» **Required work**
Find the line containing "Image resolution: width=507" in the records below. Copy exactly that line and each one after it, ending at the line containing "Click the robot", and nothing more.

─── Supplied material

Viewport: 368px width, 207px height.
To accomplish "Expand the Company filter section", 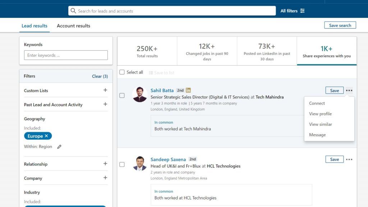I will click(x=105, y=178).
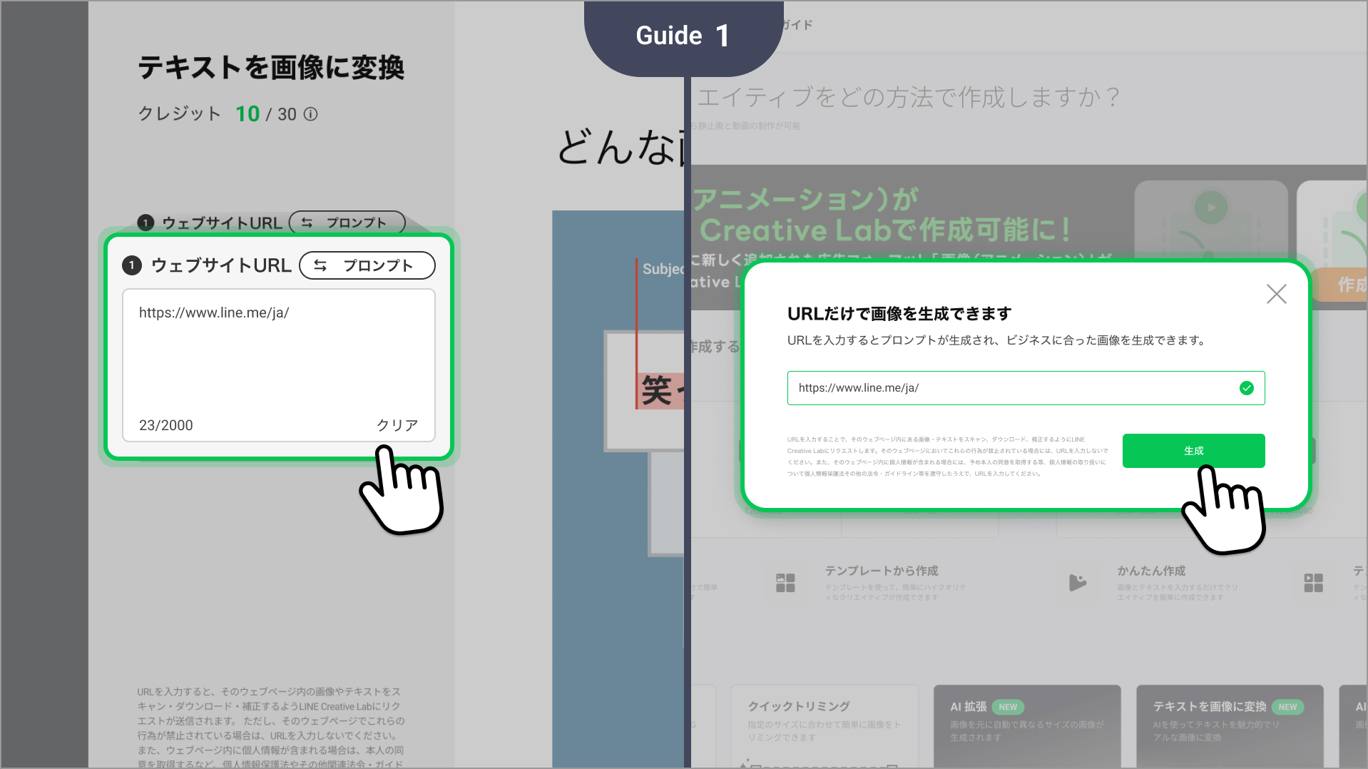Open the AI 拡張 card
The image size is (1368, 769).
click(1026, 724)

──────
─── Supplied material

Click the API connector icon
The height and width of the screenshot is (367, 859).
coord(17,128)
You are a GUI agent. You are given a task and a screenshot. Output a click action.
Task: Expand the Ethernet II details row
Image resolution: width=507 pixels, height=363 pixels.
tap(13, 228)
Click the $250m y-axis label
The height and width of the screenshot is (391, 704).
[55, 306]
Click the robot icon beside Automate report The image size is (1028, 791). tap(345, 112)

──────
─── Supplied material

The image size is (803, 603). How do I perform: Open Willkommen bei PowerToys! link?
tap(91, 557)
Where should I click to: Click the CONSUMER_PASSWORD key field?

──────

» **Your response**
Image resolution: width=507 pixels, height=363 pixels.
tap(13, 228)
Click the $250m y-axis label
The height and width of the screenshot is (391, 704).
[55, 306]
Click the robot icon beside Automate report The image size is (1028, 791). tap(345, 112)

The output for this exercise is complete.